Que un bobby gibraltareño repita con el acento de Camarón que nozotro zemo ingleze da una idea de la broma pesada que llevamos generaciones soportando en el extremo sur de la península. Este eterno anacronismo, objeto de tres resoluciones de la Asamblea General de la ONU y de atención especial por su comité de descolonización, revela nuestra fragilidad en política exterior, incapaz en siglos de recuperar apenas siete kilómetros de integridad territorial en manos foráneas.

Ni el Brexit ha conseguido quitarnos esa china del zapato. En lugar de mantener el final de este sainete entre las condiciones exigidas por Bruselas, como en su día anunció el gobierno a bombo y platillo amenazando incluso con el veto, pronto se eliminarán las trabas a la circulación por la Roca y la frontera quedará circunscrita a su puerto y aeropuerto, áreas por cierto usurpadas en su día por las autoridades británicas.

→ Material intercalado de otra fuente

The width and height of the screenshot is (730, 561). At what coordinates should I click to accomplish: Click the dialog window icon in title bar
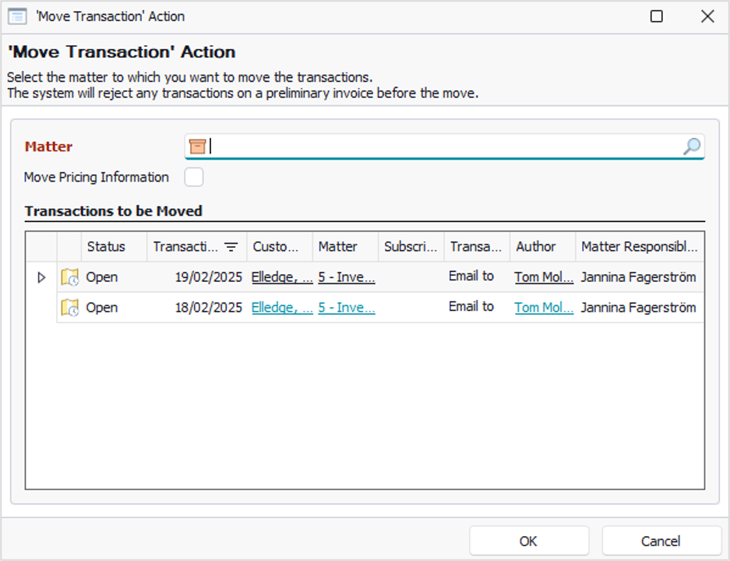(17, 16)
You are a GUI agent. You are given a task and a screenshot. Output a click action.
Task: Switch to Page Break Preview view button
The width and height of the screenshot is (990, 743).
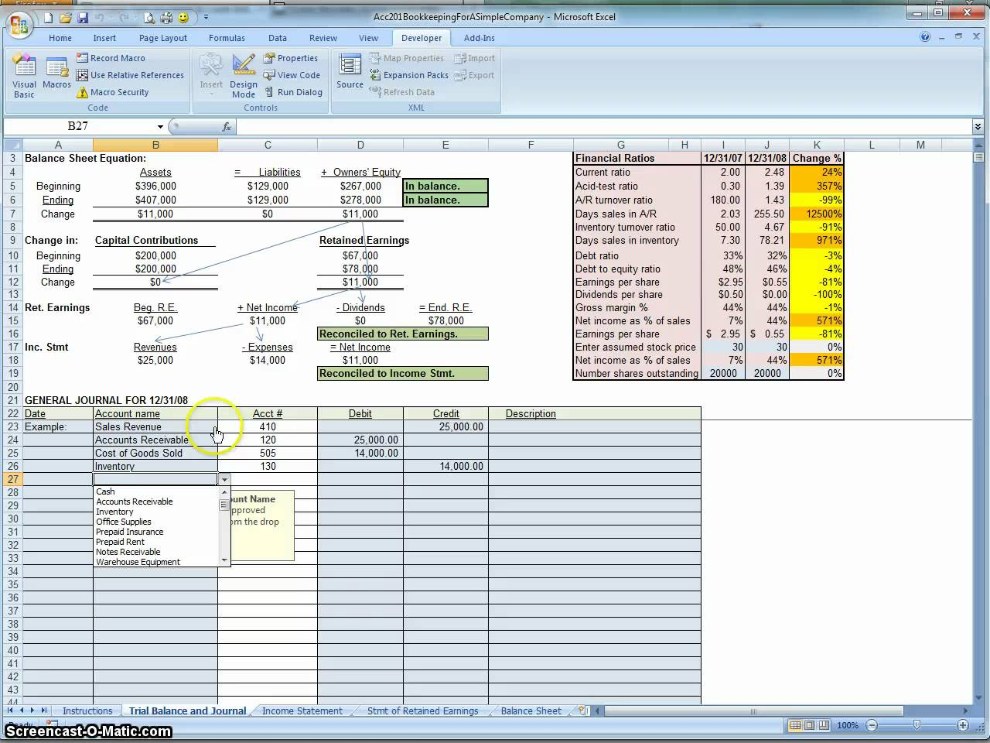click(x=824, y=725)
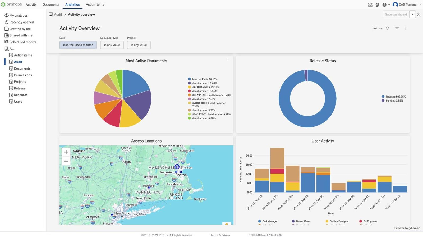Click zoom in on the map
This screenshot has height=238, width=423.
[x=66, y=152]
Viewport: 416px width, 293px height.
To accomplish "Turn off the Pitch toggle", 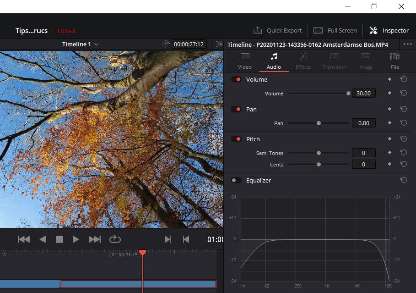I will [x=236, y=139].
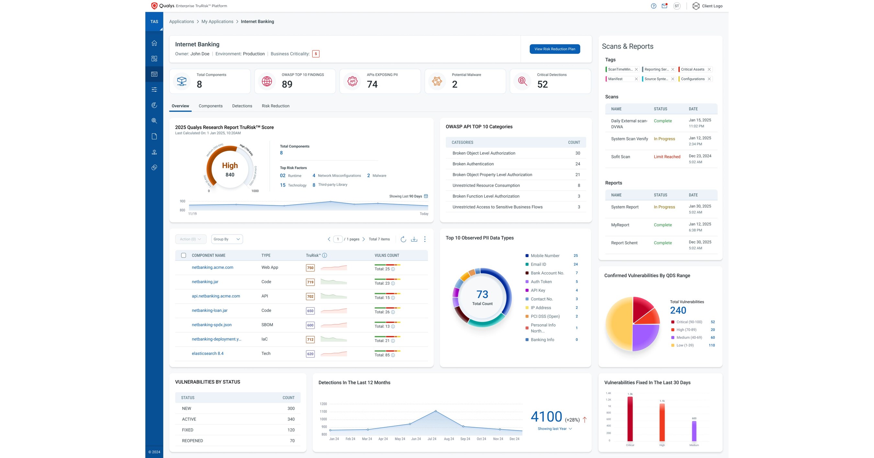Open the filters/settings icon in the sidebar
874x458 pixels.
[x=154, y=89]
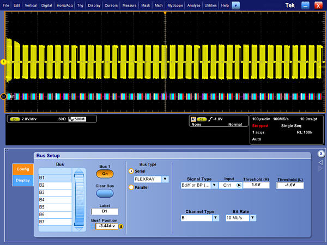Expand the Signal Type dropdown
The height and width of the screenshot is (245, 327).
coord(214,185)
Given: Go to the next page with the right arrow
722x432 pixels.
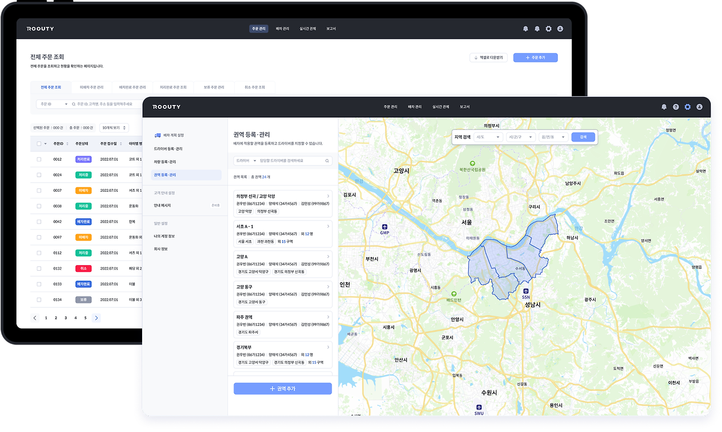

Al no entusiasmar demasiado estas rancias cuestiones de soberanía a los que mandan, se produzcan donde se produzcan, Gibraltar será a partir de ahora territorio de un país extracomunitario considerado casi como suelo comunitario, en este caso español. Hemos desaprovechado, desde luego, una magnífica oportunidad para acabar con esta humillante reliquia reconvertida en auténtica sentina del mediterráneo. La cosoberanía, una razonable opción planteada durante décadas por cancillerías españolas de distinto signo, ha quedado relegada ante un acuerdo del que inexplicablemente ningún texto ha trascendido, pero que apunta a la continuidad del señorío de su graciosa majestad sobre un paraíso fiscal que es además uno de los principales focos del contrabando mundial y de poco edificantes actividades por el estilo.

Sin necesidad de conocer los detalles, lo que ya sabemos es que tampoco de esta conseguiremos recobrar la titularidad sobre el enclave. Y que se va a perpetuar esa pintoresca situación de espaldas a la legalidad más elemental, premiándola con la ausencia de controles, lo que podría acarrear un efecto expansivo y perverso en las localidades adyacentes, como se habrá de comprobar.

Se aduce también que las comarcas gaditanas serán las grandes favorecidas, obviando que aquí hablamos de un grave asunto de Estado, no regional. Con todo, en vez de potenciarlas para convertirlas en un próspero motor de la zona y desplazar al Peñón, se las deja como mero soporte de ese patio de Monipodio, para que pueda seguir engrasando su turbio funcionamiento cotidiano. Con ello, renunciamos a que esa crucial mano de obra no tenga que cruzar la verja, para devaluar la importancia económica de esta anomalía y contribuir a su progresivo declive.

Europa ni puede ni debe compartir espacio con quienes desafían sus reglas. Solo podría hacerlo si Gibraltar se sometiera a ellas, algo impensable al fundamentar su realidad en irregularidades toleradas por su metrópoli, con la condescendencia de los demás. Que esta antediluviana colonia pueda disfrutar de los beneficios comunitarios sin asumir sus obligaciones ni variar un ápice su dinámica vinculada al fraude es de aurora boreal, por más que se nos venda como un meritorio logro diplomático que afianza las libertades de tránsito y la cohesión social de la bahía de Algeciras. Si eso se hace sorteando los principios básicos del derecho internacional o europeo, resulta patente su ilegalidad.

Las dos únicas veces que cedimos superficie a Gibraltar por generosos motivos humanitarios -para que superaran sendas epidemias de fiebre amarilla-, se quedaron luego con esos metros. Al eliminarse los límites fronterizos, el tiempo dirá adónde llegarán en esta ocasión tierra adentro, quién sabe si a las inmediaciones del Palacio de Santa Cruz, sede madrileña del Ministerio de Asuntos Exteriores. O cerca del Palacio de la Moncloa, que está algo más al norte. Estemos bien atentos.